REQUIRED ACTION>
Retype, without any change, the line that contains "The image size is (396, 868)." and every line that follows it to the end of the entries, and nothing else.

Stored data entries
=== Section Start ===
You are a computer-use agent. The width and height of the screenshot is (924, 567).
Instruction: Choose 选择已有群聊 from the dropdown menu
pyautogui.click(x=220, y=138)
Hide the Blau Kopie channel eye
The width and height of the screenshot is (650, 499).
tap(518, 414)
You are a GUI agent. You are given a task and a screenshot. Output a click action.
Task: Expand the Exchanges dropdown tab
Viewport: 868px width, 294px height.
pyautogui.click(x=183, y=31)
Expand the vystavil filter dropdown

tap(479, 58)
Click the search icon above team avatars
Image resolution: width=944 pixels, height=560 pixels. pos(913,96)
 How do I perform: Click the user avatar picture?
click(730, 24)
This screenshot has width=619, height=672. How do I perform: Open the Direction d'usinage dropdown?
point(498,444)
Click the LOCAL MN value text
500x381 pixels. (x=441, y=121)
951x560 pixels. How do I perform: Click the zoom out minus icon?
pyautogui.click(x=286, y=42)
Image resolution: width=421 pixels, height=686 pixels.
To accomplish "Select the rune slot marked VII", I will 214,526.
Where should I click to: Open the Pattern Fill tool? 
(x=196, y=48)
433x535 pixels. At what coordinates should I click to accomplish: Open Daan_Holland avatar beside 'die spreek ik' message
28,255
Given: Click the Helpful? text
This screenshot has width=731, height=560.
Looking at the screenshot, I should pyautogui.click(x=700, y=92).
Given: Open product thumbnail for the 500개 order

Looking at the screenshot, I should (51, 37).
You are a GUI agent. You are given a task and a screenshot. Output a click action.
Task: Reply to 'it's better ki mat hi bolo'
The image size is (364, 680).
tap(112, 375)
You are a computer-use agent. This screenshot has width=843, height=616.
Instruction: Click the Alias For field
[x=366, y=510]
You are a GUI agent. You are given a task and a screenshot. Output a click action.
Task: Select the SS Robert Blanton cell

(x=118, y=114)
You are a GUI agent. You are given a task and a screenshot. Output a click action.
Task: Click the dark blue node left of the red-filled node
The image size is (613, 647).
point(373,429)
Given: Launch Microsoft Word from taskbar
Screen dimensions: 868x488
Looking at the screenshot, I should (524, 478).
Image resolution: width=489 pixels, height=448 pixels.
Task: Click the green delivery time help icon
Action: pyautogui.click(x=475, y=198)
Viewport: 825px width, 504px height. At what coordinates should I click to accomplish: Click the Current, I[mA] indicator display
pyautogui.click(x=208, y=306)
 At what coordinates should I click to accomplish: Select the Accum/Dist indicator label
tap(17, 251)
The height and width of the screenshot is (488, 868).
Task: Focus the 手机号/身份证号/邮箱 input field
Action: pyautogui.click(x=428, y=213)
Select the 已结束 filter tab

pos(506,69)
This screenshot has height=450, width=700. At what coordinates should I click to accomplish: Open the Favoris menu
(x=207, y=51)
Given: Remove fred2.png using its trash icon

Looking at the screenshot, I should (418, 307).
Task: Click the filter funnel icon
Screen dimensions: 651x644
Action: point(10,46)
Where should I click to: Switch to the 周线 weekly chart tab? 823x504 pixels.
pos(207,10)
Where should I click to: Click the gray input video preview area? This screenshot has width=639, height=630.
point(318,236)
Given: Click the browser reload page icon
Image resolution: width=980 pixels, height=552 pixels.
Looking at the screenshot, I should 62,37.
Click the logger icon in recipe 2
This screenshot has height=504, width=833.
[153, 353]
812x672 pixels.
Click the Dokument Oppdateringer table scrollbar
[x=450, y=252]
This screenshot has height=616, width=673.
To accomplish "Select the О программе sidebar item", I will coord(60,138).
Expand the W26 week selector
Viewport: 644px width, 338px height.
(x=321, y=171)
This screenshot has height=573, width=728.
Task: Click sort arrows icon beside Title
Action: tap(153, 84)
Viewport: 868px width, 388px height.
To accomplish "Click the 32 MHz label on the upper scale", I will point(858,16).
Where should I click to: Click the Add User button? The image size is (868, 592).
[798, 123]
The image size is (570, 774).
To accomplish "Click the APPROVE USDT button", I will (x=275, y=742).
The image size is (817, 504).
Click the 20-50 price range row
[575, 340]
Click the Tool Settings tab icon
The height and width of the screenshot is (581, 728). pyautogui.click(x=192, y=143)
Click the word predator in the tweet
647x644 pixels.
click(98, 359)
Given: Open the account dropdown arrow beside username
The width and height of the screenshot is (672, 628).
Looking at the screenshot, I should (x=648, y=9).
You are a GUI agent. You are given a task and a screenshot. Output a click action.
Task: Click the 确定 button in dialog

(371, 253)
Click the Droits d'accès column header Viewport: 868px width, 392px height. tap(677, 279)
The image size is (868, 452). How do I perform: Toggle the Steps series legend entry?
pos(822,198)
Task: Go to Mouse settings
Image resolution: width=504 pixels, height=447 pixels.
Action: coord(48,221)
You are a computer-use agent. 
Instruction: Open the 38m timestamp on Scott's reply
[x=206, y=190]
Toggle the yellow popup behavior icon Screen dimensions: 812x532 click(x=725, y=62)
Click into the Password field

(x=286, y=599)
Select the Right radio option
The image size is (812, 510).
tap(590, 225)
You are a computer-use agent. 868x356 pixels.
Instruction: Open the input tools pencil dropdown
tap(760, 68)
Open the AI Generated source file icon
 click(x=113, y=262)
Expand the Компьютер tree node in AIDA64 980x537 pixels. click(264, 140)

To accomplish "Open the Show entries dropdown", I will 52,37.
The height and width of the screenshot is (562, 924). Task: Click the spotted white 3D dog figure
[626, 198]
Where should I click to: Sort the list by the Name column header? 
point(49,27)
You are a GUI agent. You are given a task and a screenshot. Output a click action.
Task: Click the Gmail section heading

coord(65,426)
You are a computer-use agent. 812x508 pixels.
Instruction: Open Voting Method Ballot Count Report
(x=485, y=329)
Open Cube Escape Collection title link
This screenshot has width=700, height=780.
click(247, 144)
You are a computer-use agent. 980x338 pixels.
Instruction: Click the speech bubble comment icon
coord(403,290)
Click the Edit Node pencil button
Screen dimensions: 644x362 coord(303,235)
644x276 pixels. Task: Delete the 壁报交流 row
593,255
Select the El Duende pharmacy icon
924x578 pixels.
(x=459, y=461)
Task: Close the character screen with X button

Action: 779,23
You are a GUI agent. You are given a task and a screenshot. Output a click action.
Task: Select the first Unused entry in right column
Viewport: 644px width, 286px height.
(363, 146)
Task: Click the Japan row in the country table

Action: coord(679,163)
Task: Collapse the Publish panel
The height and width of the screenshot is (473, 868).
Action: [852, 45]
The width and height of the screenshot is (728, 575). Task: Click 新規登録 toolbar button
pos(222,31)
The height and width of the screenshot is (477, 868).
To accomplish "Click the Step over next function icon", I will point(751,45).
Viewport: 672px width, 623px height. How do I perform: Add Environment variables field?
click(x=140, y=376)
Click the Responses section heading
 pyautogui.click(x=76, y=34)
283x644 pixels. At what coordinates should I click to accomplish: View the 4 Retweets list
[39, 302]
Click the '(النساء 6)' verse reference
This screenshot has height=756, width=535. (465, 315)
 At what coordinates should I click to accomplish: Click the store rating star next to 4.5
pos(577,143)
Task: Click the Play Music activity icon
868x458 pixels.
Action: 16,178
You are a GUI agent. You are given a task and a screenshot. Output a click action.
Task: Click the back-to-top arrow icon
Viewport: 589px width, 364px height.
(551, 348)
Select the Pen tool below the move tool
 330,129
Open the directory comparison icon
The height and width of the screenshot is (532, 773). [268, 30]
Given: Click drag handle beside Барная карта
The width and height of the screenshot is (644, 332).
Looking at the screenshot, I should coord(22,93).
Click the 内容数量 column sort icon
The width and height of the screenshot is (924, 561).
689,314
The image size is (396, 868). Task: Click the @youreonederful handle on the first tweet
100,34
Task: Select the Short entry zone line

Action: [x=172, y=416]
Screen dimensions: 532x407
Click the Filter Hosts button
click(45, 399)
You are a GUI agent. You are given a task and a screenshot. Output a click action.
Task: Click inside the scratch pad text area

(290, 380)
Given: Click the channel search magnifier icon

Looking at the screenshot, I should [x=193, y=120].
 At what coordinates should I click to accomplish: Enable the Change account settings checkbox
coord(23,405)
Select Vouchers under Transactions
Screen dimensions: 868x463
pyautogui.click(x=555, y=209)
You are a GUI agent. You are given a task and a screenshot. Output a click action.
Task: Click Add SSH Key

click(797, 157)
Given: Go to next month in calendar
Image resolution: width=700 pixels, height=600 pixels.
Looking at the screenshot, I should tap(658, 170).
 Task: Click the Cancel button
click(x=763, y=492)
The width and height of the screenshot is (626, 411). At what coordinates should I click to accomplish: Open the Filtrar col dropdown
=== Section End ===
RESPONSE BOX>
The image size is (396, 868). Task: Click the @youreonederful handle on the first tweet
100,34
Task: Select the Short entry zone line

Action: [x=172, y=416]
Screen dimensions: 532x407
Click the Filter Hosts button
click(45, 399)
You are a GUI agent. You are given a task and a screenshot. Output a click action.
Task: Click inside the scratch pad text area

(290, 380)
Given: Click the channel search magnifier icon

Looking at the screenshot, I should [x=193, y=120].
 At what coordinates should I click to accomplish: Enable the Change account settings checkbox
coord(23,405)
Select Vouchers under Transactions
Screen dimensions: 868x463
pyautogui.click(x=555, y=209)
You are a GUI agent. You are given a task and a screenshot. Output a click action.
Task: Click Add SSH Key

click(797, 157)
Given: Go to next month in calendar
Image resolution: width=700 pixels, height=600 pixels.
Looking at the screenshot, I should tap(658, 170).
 Task: Click the Cancel button
click(x=763, y=492)
The width and height of the screenshot is (626, 411). At what coordinates should I click to accomplish: Open the Filtrar col dropdown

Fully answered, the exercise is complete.